The risk that such a person, albeit with an honest and legally sound claim to asylum, will fail to do himself justice and be refused is, Mr Fordham submits, inherent in so pressured a system. The applicant has first to accept and trust the stranger who is offering to advise and represent him. He has then, in less than three hours, to recount and explain what it is that has brought him to the UK to seek asylum, and in turn to understand the purpose of the official interview which is about to follow. Within possibly half an hour he then has to face the interview. Any omission to explain himself properly can be repaired only if the representative, after taking further, post-interview, instructions and, perhaps, working late into the evening, can then get the further information to the decision-maker before the decision is made - a matter of pure chance. None of this, says Mr Fordham, happens at Oakington, and there is no good reason why it should happen at Harmondsworth. Factoring one more day into the process, so that the interview with the representative took place the day after arrival and the asylum interview the day after that, would have two critical effects: it would give the asylum-seeker an unpressured day in which to give instructions and obtain advice, and it would give a space after the asylum interview in which supplementary submissions could be made, provided that on the fourth day the decision was not made until the afternoon. As Mr Fordham legitimately points out, no evidence from the Home Office (which has declined to disclose its own evaluation of the system) demonstrates that such a timescale is impracticable or over-costly.
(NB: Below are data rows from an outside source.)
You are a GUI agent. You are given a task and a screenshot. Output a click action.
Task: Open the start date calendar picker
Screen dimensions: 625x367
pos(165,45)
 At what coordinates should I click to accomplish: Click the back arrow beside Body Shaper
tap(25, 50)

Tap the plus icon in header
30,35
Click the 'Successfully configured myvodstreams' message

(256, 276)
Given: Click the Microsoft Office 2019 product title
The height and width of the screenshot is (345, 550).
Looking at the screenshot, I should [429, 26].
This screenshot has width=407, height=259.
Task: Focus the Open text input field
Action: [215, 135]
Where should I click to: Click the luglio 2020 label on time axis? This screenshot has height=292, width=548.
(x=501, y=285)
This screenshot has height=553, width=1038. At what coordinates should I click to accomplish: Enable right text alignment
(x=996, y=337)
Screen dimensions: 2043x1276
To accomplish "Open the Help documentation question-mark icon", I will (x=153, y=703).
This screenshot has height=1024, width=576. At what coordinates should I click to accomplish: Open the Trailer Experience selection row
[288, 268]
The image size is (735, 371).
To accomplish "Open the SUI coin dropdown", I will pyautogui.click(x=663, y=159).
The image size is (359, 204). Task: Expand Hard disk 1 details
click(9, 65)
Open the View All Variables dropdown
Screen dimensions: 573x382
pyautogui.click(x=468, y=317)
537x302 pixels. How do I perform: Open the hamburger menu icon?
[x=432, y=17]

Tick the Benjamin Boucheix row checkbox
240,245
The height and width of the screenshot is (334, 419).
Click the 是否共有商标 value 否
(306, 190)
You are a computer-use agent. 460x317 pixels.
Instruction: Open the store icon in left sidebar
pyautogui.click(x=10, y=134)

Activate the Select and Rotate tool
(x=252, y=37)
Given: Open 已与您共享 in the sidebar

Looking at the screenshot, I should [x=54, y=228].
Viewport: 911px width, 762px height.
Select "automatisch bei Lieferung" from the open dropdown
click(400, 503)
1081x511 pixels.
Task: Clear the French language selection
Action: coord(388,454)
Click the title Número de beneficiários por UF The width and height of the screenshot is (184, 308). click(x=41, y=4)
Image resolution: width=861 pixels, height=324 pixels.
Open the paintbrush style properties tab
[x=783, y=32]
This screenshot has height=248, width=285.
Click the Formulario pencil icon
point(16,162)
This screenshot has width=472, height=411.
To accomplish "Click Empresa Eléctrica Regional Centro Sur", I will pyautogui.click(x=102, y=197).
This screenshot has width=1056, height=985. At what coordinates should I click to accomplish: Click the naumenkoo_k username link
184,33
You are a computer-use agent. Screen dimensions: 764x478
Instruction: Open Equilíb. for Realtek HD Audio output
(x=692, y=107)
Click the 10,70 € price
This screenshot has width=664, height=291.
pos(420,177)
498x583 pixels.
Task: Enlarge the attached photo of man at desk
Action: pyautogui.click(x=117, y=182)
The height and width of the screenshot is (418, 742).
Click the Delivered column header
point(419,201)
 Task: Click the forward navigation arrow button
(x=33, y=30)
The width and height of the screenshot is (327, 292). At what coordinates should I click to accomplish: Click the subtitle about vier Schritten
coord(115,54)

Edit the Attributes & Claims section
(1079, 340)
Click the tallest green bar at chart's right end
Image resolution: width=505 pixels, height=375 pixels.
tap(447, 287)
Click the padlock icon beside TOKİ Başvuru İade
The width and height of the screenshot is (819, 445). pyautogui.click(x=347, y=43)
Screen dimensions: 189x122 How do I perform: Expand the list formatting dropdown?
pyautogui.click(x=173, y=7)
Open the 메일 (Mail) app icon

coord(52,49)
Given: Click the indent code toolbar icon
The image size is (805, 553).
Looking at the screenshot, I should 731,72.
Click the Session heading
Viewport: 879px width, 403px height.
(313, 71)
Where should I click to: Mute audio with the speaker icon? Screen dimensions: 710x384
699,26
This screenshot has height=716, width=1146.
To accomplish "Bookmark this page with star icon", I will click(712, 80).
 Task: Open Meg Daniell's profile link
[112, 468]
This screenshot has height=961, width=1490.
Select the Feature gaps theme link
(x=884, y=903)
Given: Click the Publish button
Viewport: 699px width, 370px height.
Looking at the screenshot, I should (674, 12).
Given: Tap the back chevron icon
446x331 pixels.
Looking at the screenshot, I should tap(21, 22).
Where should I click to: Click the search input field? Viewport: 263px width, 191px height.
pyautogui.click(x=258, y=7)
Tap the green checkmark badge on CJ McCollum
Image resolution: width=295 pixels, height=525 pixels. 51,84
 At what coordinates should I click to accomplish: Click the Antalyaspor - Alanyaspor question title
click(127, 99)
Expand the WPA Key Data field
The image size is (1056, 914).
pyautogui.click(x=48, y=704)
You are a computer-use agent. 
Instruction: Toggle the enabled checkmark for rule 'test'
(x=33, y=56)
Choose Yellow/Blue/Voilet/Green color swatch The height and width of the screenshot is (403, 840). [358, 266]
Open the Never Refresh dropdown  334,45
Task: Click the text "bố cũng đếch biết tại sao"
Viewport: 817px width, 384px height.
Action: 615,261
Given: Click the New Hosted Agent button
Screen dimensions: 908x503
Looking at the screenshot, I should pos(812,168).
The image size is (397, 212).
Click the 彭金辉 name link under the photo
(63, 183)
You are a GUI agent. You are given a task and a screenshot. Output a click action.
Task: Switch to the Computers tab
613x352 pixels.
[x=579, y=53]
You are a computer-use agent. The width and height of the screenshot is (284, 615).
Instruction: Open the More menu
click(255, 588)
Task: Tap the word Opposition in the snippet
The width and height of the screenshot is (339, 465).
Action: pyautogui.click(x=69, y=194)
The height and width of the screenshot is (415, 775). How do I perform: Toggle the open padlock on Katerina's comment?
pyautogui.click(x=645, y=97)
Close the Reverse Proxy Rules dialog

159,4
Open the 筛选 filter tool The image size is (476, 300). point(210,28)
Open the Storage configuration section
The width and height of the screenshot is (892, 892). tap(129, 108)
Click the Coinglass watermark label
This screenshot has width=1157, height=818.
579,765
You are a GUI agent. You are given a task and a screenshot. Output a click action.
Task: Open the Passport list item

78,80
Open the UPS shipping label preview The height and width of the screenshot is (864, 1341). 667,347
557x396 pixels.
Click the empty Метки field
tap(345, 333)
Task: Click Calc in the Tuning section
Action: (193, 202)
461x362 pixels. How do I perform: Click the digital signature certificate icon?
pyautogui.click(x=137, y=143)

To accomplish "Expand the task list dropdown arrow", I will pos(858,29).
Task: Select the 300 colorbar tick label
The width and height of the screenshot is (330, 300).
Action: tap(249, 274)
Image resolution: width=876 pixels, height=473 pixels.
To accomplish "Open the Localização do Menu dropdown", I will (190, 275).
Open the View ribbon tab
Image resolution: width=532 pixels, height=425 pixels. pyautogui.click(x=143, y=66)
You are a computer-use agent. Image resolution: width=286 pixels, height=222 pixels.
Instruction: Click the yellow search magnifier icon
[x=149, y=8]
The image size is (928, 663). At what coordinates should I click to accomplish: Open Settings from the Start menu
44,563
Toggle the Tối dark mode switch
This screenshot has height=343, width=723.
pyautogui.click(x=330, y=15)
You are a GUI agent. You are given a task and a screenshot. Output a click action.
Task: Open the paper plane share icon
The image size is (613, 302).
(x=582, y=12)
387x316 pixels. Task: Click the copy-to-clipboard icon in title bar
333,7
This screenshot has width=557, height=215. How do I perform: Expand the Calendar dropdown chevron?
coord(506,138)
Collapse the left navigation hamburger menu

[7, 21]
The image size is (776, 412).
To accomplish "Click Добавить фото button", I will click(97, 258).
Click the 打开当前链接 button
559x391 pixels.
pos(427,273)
Mr Tam does not dispute that if the Home Office adhered rigidly to such a system it would be acting unlawfully. He points to evidence that the contrary is the case. First of all, in general only single males with no dependants on their claims are put into the system, and not all of these: those with a case which can be seen on presentation to be unsuitable by reason of its complexity are kept out of it altogether. Those whose age or medical condition makes the fast track inappropriate are also kept out of it. All this is done by prior screening, followed by telephone contact with Harmondsworth. Problems with prolonged periods of holding and transfer to Harmondsworth have been resolved. The duty solicitor (or directly instructed representative) is notified of the estimated time of arrival and of the asylum interview, and the services of an interpreter are arranged. On arrival, the coming procedure and the availability of free legal representation, funded by the Legal Services Commission, are explained to the applicant. Some 35 solicitors' firms participate in the scheme, of which about 70 per cent of applicants take advantage. The asylum interview is ordinarily fixed for 2 pm on the second day, giving the morning for the meeting with a legal representative and time for lunch. The interview generally lasts for between 1¾ and 2¾ hours. This may include breaks for refreshment, at the discretion of the interviewer. At the end of it, a copy of the interviewer's notes is given to the applicant's representative, and the applicant is told that a decision will come the next day.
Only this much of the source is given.